DESCRIPTION OF THE TASK
Your output must match the records below character for character.

[Pixel coordinate grounding data]

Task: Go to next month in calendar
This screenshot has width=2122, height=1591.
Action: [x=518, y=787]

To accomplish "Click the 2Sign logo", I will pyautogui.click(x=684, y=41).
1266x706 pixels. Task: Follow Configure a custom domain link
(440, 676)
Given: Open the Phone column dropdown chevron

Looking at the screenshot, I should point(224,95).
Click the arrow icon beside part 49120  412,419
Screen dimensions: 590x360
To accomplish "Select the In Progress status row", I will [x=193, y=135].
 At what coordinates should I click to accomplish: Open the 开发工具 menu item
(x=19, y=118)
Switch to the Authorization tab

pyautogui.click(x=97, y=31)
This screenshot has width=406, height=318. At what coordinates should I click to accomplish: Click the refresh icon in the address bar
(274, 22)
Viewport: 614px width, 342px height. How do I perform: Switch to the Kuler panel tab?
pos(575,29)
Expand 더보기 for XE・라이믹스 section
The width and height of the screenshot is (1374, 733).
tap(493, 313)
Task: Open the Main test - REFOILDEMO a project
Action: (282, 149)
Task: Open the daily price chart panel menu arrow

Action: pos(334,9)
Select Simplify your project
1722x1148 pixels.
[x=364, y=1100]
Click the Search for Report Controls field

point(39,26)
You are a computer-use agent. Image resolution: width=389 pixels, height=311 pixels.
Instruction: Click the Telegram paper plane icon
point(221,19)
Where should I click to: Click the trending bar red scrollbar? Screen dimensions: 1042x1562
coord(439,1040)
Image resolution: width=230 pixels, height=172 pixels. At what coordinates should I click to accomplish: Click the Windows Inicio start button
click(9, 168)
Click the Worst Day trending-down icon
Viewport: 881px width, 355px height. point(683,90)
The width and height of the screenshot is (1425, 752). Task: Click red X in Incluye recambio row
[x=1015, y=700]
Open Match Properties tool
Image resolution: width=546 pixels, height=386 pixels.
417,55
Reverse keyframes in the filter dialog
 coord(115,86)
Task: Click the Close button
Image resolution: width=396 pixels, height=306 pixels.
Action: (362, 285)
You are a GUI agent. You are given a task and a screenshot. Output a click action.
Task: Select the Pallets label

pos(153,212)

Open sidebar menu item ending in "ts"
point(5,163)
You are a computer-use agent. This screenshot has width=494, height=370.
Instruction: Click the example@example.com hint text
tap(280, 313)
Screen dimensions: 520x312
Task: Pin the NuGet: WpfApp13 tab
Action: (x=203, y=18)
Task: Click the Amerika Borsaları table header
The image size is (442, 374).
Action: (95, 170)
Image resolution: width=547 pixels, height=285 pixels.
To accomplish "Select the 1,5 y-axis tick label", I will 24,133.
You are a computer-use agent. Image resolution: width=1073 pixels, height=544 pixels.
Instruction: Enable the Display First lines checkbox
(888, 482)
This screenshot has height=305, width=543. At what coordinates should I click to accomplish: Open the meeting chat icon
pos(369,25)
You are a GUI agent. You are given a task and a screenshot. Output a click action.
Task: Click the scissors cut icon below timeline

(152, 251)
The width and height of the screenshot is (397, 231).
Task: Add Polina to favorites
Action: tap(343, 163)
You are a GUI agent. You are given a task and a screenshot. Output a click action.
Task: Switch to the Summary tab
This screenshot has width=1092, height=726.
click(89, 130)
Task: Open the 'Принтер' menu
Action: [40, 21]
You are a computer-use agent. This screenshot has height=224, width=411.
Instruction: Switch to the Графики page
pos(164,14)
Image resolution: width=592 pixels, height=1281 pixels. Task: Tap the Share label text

YOUR RESPONSE
Task: Go to next month in calendar
This screenshot has width=2122, height=1591.
Action: [x=518, y=787]

To accomplish "Click the 2Sign logo", I will pyautogui.click(x=684, y=41).
1266x706 pixels. Task: Follow Configure a custom domain link
(440, 676)
Given: Open the Phone column dropdown chevron

Looking at the screenshot, I should point(224,95).
Click the arrow icon beside part 49120  412,419
Screen dimensions: 590x360
To accomplish "Select the In Progress status row", I will [x=193, y=135].
 At what coordinates should I click to accomplish: Open the 开发工具 menu item
(x=19, y=118)
Switch to the Authorization tab

pyautogui.click(x=97, y=31)
This screenshot has width=406, height=318. At what coordinates should I click to accomplish: Click the refresh icon in the address bar
(274, 22)
Viewport: 614px width, 342px height. How do I perform: Switch to the Kuler panel tab?
pos(575,29)
Expand 더보기 for XE・라이믹스 section
The width and height of the screenshot is (1374, 733).
tap(493, 313)
Task: Open the Main test - REFOILDEMO a project
Action: (282, 149)
Task: Open the daily price chart panel menu arrow

Action: pos(334,9)
Select Simplify your project
1722x1148 pixels.
[x=364, y=1100]
Click the Search for Report Controls field

point(39,26)
You are a computer-use agent. Image resolution: width=389 pixels, height=311 pixels.
Instruction: Click the Telegram paper plane icon
point(221,19)
Where should I click to: Click the trending bar red scrollbar? Screen dimensions: 1042x1562
coord(439,1040)
Image resolution: width=230 pixels, height=172 pixels. At what coordinates should I click to accomplish: Click the Windows Inicio start button
click(9, 168)
Click the Worst Day trending-down icon
Viewport: 881px width, 355px height. point(683,90)
The width and height of the screenshot is (1425, 752). Task: Click red X in Incluye recambio row
[x=1015, y=700]
Open Match Properties tool
Image resolution: width=546 pixels, height=386 pixels.
417,55
Reverse keyframes in the filter dialog
 coord(115,86)
Task: Click the Close button
Image resolution: width=396 pixels, height=306 pixels.
Action: (362, 285)
You are a GUI agent. You are given a task and a screenshot. Output a click action.
Task: Select the Pallets label

pos(153,212)

Open sidebar menu item ending in "ts"
point(5,163)
You are a computer-use agent. This screenshot has width=494, height=370.
Instruction: Click the example@example.com hint text
tap(280, 313)
Screen dimensions: 520x312
Task: Pin the NuGet: WpfApp13 tab
Action: (x=203, y=18)
Task: Click the Amerika Borsaları table header
The image size is (442, 374).
Action: (95, 170)
Image resolution: width=547 pixels, height=285 pixels.
To accomplish "Select the 1,5 y-axis tick label", I will 24,133.
You are a computer-use agent. Image resolution: width=1073 pixels, height=544 pixels.
Instruction: Enable the Display First lines checkbox
(888, 482)
This screenshot has height=305, width=543. At what coordinates should I click to accomplish: Open the meeting chat icon
pos(369,25)
You are a GUI agent. You are given a task and a screenshot. Output a click action.
Task: Click the scissors cut icon below timeline

(152, 251)
The width and height of the screenshot is (397, 231).
Task: Add Polina to favorites
Action: tap(343, 163)
You are a GUI agent. You are given a task and a screenshot. Output a click action.
Task: Switch to the Summary tab
This screenshot has width=1092, height=726.
click(89, 130)
Task: Open the 'Принтер' menu
Action: [40, 21]
You are a computer-use agent. This screenshot has height=224, width=411.
Instruction: Switch to the Графики page
pos(164,14)
Image resolution: width=592 pixels, height=1281 pixels. Task: Tap the Share label text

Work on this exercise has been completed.